WHAT IS BEING ASKED —
Copy exactly the lines of the records below, and only those lines, beginning with the line that contains "Given: Open the Layers dropdown" and ending with the line that contains "Click the Create".

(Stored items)
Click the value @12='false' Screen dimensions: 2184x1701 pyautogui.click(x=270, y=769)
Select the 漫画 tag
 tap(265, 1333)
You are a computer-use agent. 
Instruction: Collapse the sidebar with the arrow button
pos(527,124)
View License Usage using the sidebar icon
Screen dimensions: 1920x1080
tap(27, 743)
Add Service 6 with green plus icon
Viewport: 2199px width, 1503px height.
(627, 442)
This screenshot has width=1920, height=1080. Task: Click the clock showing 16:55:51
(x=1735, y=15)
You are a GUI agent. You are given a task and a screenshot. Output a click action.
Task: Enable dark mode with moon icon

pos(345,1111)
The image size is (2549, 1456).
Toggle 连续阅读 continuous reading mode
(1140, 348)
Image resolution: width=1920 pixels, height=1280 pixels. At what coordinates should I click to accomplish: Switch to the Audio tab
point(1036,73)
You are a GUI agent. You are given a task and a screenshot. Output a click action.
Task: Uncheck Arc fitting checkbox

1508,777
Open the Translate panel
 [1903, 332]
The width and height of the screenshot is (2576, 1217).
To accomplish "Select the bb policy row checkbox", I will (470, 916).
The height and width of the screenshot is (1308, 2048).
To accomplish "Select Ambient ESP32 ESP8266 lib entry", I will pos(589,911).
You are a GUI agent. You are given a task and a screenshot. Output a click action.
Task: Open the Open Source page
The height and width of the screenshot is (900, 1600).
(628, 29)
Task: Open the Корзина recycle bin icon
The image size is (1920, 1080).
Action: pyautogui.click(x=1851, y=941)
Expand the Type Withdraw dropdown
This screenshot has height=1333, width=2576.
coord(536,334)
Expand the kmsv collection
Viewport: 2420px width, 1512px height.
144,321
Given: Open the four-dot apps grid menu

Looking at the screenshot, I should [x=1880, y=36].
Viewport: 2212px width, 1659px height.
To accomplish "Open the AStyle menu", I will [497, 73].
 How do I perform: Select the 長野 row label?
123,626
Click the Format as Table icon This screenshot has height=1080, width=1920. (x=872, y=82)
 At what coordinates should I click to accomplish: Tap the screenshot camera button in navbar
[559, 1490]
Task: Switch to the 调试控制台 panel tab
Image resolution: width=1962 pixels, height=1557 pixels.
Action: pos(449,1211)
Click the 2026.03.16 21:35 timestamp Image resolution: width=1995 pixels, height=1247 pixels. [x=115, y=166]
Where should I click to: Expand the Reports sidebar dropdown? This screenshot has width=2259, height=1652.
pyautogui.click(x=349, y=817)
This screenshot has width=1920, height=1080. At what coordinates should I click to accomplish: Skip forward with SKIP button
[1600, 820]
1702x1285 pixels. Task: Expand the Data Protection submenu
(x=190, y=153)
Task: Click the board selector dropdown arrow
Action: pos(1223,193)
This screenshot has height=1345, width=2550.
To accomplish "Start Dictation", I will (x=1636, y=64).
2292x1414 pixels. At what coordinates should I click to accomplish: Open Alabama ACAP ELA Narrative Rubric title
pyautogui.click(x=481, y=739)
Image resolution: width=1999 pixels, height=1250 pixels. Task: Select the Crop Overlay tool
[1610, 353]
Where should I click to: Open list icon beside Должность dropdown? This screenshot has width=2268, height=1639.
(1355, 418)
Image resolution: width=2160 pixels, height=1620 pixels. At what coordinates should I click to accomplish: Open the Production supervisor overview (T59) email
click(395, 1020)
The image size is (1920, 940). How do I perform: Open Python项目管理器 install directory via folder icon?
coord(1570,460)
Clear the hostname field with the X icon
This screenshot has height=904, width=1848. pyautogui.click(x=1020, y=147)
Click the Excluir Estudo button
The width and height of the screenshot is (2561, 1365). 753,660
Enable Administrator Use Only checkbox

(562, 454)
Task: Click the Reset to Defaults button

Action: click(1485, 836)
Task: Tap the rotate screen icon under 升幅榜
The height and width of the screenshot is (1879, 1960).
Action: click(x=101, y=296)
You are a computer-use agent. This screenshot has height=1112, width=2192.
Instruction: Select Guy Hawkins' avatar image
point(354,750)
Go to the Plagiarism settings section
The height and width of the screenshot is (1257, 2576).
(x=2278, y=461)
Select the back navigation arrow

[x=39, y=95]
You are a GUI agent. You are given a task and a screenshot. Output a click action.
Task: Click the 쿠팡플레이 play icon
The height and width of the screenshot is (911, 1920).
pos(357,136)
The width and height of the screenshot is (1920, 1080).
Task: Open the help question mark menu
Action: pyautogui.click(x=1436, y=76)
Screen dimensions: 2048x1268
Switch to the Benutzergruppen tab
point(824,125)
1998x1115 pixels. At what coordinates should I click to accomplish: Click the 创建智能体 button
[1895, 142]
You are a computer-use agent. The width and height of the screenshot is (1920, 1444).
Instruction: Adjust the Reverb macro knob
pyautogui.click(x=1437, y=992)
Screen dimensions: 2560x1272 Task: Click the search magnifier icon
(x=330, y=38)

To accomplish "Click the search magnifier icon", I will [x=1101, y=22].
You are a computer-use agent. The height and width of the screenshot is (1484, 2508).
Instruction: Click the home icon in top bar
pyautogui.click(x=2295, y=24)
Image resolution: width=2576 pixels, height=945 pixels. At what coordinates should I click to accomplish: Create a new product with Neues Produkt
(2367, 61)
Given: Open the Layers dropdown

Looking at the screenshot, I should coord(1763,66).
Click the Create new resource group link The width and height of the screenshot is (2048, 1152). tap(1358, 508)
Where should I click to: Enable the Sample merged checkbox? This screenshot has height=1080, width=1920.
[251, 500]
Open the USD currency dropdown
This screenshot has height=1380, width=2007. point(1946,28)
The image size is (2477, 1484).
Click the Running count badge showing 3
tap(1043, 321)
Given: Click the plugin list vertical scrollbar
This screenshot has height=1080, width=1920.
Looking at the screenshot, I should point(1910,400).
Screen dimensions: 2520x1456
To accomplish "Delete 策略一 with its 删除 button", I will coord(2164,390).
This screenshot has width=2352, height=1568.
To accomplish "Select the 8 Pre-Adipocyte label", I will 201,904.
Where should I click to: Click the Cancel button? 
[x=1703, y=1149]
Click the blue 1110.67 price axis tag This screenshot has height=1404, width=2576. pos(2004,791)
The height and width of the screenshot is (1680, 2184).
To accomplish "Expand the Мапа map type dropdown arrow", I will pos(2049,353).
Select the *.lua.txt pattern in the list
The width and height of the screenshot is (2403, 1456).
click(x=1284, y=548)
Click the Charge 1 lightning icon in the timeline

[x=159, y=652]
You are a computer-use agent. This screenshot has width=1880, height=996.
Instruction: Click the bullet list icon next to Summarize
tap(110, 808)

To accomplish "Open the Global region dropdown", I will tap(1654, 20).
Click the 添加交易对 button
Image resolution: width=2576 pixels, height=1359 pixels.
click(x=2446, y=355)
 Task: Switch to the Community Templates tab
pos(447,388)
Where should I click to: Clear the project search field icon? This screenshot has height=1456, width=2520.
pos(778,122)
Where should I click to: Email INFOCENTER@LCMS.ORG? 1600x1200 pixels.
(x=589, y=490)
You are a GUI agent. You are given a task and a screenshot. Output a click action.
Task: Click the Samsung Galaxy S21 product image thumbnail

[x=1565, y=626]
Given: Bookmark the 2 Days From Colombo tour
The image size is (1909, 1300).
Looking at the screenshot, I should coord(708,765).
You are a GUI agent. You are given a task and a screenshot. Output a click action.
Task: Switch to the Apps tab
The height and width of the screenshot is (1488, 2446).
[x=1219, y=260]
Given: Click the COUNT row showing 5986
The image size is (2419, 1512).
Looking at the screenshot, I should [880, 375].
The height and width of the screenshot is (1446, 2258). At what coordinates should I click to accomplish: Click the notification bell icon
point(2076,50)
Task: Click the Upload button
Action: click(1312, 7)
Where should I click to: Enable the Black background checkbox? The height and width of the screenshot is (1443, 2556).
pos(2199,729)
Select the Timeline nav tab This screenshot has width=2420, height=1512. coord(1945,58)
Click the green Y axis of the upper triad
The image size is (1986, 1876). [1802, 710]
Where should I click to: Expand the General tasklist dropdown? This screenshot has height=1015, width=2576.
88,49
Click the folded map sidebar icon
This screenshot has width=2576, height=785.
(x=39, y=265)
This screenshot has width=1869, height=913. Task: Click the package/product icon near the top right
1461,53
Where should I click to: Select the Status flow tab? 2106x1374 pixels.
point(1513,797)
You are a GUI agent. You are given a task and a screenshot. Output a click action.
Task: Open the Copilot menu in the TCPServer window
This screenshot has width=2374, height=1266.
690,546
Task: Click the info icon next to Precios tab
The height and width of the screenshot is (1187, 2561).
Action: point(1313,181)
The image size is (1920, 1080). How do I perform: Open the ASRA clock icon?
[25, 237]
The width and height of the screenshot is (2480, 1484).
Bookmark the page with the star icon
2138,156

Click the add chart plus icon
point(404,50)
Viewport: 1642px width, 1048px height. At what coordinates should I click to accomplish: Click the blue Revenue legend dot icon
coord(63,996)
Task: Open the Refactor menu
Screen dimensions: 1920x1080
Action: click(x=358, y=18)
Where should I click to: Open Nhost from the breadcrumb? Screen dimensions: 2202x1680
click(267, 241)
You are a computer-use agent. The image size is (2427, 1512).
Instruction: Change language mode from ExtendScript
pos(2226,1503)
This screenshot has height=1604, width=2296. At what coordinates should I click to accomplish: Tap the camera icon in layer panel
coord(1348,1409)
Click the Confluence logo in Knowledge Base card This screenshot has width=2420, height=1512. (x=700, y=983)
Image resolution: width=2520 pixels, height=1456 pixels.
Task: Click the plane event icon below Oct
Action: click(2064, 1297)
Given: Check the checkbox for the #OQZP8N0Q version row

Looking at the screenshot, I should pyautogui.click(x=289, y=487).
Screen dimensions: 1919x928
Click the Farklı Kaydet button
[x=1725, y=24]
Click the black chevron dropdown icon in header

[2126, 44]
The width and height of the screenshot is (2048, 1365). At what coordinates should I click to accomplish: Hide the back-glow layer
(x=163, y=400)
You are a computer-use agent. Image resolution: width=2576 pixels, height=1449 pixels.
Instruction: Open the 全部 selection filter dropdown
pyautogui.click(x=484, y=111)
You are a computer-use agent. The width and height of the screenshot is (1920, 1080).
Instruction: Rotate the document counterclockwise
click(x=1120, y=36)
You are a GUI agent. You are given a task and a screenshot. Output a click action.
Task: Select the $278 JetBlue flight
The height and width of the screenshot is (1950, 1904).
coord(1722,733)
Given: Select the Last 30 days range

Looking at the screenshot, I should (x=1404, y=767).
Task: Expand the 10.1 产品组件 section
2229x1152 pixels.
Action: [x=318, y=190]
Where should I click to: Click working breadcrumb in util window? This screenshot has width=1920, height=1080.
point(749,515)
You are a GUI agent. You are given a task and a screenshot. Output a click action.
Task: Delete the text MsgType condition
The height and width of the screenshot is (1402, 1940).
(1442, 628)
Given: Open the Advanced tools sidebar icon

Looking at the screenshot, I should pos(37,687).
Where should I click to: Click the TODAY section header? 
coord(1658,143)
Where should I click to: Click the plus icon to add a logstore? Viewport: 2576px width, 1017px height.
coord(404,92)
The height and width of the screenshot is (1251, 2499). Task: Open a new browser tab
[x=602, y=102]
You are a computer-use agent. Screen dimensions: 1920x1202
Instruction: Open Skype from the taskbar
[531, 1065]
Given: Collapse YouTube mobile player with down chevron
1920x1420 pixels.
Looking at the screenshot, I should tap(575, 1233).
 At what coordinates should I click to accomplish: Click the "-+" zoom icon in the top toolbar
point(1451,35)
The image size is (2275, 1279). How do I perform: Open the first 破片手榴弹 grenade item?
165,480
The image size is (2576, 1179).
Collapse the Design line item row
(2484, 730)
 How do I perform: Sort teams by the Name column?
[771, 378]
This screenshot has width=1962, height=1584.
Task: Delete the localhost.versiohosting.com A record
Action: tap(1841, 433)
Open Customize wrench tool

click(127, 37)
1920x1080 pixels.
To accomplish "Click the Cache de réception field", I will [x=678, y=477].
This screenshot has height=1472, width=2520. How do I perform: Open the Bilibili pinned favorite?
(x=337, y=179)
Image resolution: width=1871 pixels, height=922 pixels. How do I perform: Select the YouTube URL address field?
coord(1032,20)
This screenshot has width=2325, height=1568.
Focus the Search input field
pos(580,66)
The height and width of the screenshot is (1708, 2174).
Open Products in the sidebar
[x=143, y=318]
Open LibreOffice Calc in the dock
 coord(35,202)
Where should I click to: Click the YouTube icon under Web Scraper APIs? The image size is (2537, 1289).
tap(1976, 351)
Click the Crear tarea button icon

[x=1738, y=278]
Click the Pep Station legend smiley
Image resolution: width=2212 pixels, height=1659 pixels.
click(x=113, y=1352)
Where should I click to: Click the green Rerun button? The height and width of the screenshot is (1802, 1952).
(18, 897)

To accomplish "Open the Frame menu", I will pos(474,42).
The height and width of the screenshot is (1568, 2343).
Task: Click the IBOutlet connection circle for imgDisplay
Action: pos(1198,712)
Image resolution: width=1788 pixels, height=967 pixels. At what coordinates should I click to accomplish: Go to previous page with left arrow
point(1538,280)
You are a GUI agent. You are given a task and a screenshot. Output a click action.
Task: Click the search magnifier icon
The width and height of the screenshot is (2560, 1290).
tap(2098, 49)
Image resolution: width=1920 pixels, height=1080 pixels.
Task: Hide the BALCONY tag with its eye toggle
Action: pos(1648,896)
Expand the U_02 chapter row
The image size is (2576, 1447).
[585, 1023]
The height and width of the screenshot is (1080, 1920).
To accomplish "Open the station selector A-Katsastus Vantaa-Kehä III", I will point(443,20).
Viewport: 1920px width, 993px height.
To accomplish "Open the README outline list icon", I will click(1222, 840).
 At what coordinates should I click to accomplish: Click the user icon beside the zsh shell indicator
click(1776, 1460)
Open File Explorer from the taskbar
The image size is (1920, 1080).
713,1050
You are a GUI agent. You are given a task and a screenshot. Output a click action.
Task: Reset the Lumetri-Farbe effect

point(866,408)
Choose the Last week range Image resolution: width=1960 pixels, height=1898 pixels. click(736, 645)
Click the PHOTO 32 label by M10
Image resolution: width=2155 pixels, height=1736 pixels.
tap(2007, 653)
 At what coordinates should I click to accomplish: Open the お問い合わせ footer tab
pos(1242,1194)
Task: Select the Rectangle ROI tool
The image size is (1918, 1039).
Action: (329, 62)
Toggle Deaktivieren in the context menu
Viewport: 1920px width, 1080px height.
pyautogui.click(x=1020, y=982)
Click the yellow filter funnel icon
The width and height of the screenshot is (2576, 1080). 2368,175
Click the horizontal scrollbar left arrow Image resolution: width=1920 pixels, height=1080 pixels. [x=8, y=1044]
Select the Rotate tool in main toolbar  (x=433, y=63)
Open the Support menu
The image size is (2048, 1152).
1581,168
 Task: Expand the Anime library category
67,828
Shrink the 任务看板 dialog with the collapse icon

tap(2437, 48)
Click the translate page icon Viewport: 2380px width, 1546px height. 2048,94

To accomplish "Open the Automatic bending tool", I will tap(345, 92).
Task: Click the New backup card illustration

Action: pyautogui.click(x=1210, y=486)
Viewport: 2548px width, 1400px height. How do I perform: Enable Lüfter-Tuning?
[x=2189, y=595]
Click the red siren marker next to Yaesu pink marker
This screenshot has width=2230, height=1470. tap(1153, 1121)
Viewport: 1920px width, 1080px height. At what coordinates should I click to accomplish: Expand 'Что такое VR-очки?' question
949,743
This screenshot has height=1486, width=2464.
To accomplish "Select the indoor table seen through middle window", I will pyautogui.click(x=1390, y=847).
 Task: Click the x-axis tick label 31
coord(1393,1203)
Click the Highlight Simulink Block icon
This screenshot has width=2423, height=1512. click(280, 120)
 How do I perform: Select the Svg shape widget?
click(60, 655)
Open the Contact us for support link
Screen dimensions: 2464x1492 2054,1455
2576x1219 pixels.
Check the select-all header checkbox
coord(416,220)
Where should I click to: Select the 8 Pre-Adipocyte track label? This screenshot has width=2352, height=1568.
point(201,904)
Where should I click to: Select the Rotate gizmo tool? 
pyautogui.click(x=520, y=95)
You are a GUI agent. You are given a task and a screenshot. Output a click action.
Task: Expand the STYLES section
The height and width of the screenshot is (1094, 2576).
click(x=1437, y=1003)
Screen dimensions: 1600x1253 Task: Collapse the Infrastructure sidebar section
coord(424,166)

ANSWER SECTION —
Given: Open the Layers dropdown

Looking at the screenshot, I should coord(1763,66).
Click the Create new resource group link The width and height of the screenshot is (2048, 1152). tap(1358, 508)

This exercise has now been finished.